2.3. Determination of Cellular Zinc by Flame Atomic Absorption Spectroscopy (FAAS)

The determination of intracellular zinc concentrations was made as previously reported [25]. We employed a flame atomic absorption spectrometer, Model AAS Vario 6 (Analytik Jena AG, Jena, Germany), equipped with a hollow zinc cathode lamp and a deuterium lamp for background correction. SH-SY5Y cells were plated in a 25 cm2 culture flask at a density of 8 × 104 cells/cm2 and incubated in the presence or absence of TPEN (5 or 25 μM) for 6, 24, and 48 hours. After incubation, the cells were trypsinized and combined, washed twice with PBS containing 1.0 mM EDTA to remove residual Zn(II), washed three additional times with PBS, dried for 1 week in a desiccator, and then analyzed by FAAS.

2.4. Cell Death Assay

The percentage of cells undergoing apoptosis and necrosis was determined by Annexin V staining using the ApopNexin FITC Apoptosis Detection Kit (Millipore) in a flow cytometer (Cytometer FC 500 MPL, Beckman Coulter). SH-SY5Y cells were seeded in 6-well plates and treated for 12, 24, and 48 hours with 5 or 25 μM TPEN and 100 nM staurosporine (positive control). The apoptosis assay was performed according to what is described in Matias et al. [25]. Apoptosis assays were performed at least 7 times in independent replicate experiments.

2.5. Measurement of Intracellular Reactive Oxygen Species

SH-SY5Y cells that had been plated and incubated in the presence or absence of TPEN (5 or 25 μM) as described above were treated with a trypsin/EDTA (1 mM) solution, washed three times with PBS, and resuspended in a 50.0 μM solution of the oxidation-sensitive, nonfluorescent probe 50 μM 2′,7′-dichlorodihydrofluorescein diacetate (DCFH-DA) [27] with PI [27, 28] or 5 μM dihydroethidium (DHE). 300 μM H2O2 and 50 μM DMNQ were used for positive control to DCFH-DA and DHE, respectively. The cells were washed three times with PBS after incubation at 37°C for 45 min [29] to probe DCFH-DA and at 37°C for 30 min to probe DHE, and the levels of intracellular fluorescence were determined immediately by flow cytometry at 530 nm using a Cytometer FC 500 MPL (Beckman Coulter) [30, 31]. Assays were conducted at least in quintuplicate, and >20,000 viable cells from each sample were analyzed per assay.

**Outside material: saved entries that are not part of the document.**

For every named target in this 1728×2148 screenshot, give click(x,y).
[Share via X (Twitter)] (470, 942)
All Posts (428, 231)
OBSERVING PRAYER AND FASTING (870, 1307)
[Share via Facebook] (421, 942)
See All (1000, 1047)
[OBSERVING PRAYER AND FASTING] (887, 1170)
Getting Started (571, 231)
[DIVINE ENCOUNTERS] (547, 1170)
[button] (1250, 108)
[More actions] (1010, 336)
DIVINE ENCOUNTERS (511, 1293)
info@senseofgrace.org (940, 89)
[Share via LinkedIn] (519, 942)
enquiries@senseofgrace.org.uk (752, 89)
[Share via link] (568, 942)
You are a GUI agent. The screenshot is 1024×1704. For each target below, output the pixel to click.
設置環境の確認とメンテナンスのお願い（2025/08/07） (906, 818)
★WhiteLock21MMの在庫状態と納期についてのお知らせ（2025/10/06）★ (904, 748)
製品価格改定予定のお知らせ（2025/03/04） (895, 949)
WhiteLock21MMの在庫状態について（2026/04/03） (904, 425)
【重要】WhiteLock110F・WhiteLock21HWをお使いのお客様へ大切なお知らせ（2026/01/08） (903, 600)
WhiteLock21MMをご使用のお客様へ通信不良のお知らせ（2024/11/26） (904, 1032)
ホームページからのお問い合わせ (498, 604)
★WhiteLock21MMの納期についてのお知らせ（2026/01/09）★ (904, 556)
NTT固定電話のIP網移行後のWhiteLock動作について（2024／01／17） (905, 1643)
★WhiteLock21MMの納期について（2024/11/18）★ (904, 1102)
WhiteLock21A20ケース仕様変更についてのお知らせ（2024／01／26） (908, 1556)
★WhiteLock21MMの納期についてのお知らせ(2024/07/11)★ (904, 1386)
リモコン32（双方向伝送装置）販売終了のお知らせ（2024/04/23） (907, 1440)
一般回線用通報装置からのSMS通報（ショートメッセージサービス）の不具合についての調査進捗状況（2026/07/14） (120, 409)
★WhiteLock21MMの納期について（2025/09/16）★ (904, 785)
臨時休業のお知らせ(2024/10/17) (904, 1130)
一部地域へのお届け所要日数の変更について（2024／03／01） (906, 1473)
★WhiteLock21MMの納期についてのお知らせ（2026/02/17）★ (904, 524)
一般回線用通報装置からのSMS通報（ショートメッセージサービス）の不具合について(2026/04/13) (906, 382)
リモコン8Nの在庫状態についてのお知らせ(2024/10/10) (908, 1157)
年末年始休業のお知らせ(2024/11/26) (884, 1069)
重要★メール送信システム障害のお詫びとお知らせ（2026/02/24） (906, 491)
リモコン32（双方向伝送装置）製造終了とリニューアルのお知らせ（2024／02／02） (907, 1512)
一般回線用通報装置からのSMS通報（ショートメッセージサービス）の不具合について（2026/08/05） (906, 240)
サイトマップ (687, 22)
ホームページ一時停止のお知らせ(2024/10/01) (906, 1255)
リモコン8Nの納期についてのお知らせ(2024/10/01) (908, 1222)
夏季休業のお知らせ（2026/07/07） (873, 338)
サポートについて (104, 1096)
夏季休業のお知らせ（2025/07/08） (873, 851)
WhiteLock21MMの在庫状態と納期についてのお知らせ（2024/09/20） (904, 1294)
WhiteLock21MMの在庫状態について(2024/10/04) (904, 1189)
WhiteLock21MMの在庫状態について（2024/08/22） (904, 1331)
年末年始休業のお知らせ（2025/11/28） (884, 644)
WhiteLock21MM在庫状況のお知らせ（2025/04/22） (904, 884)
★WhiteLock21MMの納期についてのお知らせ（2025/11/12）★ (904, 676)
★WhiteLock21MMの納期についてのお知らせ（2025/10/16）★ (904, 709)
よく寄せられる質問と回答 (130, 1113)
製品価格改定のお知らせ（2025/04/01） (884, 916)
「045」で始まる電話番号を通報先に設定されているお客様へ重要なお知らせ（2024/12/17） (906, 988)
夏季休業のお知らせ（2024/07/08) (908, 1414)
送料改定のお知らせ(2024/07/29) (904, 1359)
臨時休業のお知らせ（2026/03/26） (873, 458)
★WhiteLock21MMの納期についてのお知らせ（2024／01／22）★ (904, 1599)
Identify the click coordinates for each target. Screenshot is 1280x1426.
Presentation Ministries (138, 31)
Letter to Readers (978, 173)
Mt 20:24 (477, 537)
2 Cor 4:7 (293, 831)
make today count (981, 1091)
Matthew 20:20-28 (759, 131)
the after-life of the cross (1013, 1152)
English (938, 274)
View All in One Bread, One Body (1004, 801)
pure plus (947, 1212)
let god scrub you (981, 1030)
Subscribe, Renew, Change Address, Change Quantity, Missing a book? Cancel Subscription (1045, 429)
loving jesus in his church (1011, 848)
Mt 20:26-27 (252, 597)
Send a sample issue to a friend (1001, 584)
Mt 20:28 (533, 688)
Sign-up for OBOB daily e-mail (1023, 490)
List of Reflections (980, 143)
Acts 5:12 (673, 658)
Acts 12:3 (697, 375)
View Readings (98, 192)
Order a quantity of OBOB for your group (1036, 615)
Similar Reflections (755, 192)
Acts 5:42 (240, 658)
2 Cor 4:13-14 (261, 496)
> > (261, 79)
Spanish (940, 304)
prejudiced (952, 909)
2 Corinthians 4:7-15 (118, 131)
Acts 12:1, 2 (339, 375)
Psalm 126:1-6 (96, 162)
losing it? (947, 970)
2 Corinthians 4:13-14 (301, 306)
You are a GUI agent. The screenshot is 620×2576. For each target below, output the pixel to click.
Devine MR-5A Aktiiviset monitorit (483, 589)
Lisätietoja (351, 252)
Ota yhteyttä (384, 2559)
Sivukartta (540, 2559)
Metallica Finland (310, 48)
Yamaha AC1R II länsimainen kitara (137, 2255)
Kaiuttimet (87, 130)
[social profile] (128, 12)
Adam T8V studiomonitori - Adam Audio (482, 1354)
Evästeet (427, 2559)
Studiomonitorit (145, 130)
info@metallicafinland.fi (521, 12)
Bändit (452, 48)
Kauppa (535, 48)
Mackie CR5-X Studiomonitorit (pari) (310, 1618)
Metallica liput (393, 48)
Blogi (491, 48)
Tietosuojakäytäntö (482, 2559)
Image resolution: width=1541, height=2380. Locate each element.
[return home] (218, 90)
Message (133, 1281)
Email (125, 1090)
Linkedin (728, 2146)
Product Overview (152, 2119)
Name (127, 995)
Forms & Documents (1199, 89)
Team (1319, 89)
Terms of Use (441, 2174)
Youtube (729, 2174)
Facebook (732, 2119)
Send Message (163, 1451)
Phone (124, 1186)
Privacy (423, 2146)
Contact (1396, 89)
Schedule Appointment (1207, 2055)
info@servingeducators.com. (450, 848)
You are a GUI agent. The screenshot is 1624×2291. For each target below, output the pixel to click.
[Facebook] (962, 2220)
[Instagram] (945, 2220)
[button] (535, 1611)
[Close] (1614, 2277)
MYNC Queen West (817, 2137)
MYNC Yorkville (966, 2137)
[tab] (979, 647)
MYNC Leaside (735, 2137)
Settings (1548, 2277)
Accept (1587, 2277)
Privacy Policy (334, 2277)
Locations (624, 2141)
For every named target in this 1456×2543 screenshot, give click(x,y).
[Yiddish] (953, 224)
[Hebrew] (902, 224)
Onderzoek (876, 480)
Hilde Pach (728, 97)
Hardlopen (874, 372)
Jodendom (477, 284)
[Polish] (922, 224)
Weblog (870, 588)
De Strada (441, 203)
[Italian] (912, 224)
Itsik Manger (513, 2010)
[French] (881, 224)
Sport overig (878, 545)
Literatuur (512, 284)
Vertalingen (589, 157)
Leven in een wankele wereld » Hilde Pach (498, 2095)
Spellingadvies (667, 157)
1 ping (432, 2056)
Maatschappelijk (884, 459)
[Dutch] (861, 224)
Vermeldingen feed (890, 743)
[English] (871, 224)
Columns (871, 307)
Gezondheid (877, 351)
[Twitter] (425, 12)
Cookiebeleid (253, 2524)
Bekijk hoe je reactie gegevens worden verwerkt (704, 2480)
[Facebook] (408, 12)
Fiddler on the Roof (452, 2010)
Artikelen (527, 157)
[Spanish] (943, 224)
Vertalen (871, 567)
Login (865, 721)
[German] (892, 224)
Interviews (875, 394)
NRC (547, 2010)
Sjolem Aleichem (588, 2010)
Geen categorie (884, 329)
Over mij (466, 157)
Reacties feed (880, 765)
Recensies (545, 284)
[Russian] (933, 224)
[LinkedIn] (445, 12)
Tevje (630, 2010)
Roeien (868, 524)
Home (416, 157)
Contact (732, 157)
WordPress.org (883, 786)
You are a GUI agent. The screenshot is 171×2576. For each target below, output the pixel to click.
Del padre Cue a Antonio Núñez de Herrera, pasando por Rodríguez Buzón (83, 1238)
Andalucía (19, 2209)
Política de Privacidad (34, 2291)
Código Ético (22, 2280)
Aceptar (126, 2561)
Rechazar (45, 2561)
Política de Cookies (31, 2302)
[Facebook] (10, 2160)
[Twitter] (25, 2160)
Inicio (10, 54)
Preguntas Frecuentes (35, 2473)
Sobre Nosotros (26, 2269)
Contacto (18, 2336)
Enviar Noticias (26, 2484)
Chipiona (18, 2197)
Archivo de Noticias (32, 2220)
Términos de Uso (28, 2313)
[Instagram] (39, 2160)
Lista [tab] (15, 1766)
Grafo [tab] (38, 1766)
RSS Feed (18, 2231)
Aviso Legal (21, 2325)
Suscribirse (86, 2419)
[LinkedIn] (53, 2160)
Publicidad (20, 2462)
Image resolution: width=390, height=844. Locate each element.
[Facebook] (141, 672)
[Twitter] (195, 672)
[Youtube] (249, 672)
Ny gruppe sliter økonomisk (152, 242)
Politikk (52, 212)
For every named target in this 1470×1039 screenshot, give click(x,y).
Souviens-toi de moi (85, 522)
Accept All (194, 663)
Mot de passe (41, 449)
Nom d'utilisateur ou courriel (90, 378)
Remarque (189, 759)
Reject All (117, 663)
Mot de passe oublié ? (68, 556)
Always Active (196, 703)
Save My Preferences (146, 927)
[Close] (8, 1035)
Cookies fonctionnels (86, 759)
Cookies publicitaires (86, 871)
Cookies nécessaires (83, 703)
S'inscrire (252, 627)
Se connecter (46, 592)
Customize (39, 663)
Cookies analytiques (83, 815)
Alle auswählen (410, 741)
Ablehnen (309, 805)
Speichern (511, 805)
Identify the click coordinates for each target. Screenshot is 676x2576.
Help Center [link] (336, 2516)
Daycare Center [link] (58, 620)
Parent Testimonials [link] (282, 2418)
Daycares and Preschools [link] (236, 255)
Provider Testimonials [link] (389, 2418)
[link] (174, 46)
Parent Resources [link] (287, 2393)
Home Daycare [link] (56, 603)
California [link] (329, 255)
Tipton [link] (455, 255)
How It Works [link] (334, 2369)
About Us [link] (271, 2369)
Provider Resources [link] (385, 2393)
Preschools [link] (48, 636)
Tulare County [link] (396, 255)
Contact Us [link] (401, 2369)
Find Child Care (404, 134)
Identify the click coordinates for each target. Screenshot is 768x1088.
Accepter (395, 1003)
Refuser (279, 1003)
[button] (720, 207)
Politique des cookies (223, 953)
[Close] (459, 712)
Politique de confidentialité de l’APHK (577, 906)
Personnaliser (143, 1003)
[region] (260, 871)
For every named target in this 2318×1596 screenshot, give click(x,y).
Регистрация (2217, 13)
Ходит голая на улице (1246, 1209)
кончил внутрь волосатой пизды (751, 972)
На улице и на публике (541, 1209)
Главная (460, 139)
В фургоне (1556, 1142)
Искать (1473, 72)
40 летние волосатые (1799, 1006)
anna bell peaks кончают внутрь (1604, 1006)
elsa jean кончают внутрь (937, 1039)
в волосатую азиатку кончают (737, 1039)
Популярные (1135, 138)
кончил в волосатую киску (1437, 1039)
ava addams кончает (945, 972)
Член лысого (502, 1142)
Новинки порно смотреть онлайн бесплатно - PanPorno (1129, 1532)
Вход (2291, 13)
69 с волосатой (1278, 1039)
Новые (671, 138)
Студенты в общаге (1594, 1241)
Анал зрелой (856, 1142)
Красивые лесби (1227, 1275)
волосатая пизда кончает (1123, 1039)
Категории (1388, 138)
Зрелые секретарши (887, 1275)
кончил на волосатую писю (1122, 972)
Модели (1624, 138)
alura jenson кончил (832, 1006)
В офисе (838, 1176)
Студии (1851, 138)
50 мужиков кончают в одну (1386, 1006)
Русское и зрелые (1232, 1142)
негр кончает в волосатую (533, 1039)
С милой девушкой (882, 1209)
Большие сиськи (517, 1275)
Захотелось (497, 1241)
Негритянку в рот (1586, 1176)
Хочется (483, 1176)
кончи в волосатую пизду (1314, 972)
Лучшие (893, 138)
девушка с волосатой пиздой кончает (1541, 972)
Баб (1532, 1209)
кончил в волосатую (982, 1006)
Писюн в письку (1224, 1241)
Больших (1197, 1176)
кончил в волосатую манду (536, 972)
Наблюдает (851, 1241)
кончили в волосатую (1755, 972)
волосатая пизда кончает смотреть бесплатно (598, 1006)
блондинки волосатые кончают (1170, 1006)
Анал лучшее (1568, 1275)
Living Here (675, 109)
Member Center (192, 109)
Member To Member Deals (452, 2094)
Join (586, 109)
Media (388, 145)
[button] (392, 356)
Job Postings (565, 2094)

2.6. Western Blot Analyses

SH-SY5Y cells were plated and incubated in the presence or absence of TPEN (5 or 25 μM) as described above. Then, at 6, 12, and 24 hours after treatment, the cells were harvested, resuspended and lysed in 150 μL of RIPA buffer (150 mM NaCl, 5 mM EDTA, 1 mM dithiothreitol, 1% Triton X-100, 0.5% sodium deoxycholate, and 0.1% SDS in 50 mM Tris at pH 7.5) containing a protease inhibitor cocktail for mammalian cells (Sigma-Aldrich), and centrifuged (14000 g, 20 min, 4°C). The supernatants and pellets were transferred to new microcentrifuge tubes and stored at 80°C until required for analysis. The protein concentrations were determined following Lowry’s method using bovine serum albumin (BSA) as the standard [32]. Then, 100 μg of extracts was subjected to SDS-PAGE and blotted onto nitrocellulose membranes (GE Healthcare Life Sciences) with the equal loading of the proteins confirmed by the internal mass control blotting of β-actin or α-tubulin. The membranes were blocked for 1 hour in a blocking solution containing 5% nonfat dried milk (Sigma-Aldrich) and 0.0025% sodium azide solubilized in TBS-T (150 mM NaCl, 50 mM Tris at pH 7.5 and 0.05% Tween-20) and then washed twice with TBS-T. The primary antibodies employed were the rabbit anti-caspase 3 (Sigma-Aldrich), mouse anti-β-actin (clone 279 AC-74; Sigma-Aldrich), mouse anti-p38 (A-12: sc-7972; Santa Cruz Biotechnology), rabbit anti-JNK/SAPK1 (Millipore), rabbit anti-Bax (NT, Millipore), mouse anti-Bcl-2 (clone 100, Millipore), mouse anti p-p38 (D-8: sc-7973, Santa Cruz), mouse anti-JNK/SAPK1 (pT183/pY185; clone 41/JNK/SAPK 14 pT183/pY185; BD Biosciences), and mouse anti-α-tubulin (DM1A: sc-32293). The protein complexes that were formed following treatment with the specific secondary antibodies (anti-mouse or anti-rabbit IgG-peroxidase conjugate) were detected using the chemiluminescent substrate (Thermo Fisher Scientific). Western blottings were conducted at least in triplicate and represent independent replicate experiments.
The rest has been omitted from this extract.